** Exercise description **
Reproduce every line of the data below without any changes, omitting the pictures.

▬▬▬▬▬▬▬▬▬▬

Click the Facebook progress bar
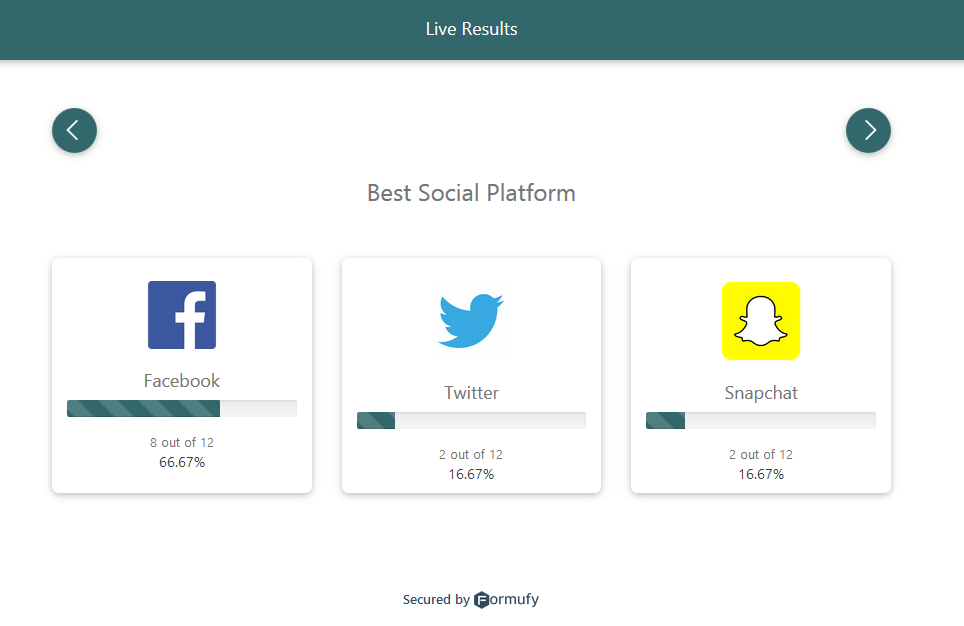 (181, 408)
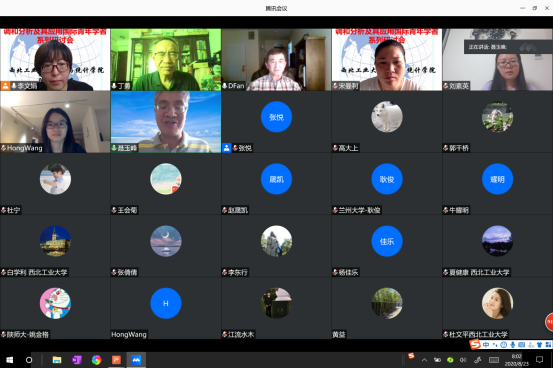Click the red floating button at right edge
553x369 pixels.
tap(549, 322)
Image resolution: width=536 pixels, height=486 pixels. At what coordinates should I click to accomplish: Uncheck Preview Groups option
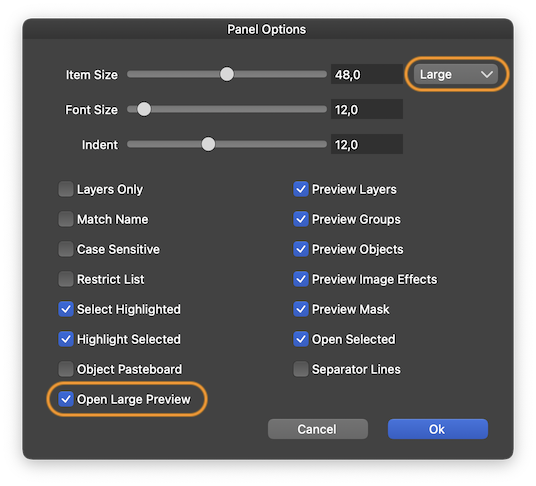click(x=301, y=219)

▬▬▬▬▬▬▬▬▬▬

** Finished exercise **
Click the Facebook progress bar
 (181, 408)
Click the red floating button at right edge
553x369 pixels.
tap(549, 322)
Image resolution: width=536 pixels, height=486 pixels. At what coordinates should I click to accomplish: Uncheck Preview Groups option
click(x=301, y=219)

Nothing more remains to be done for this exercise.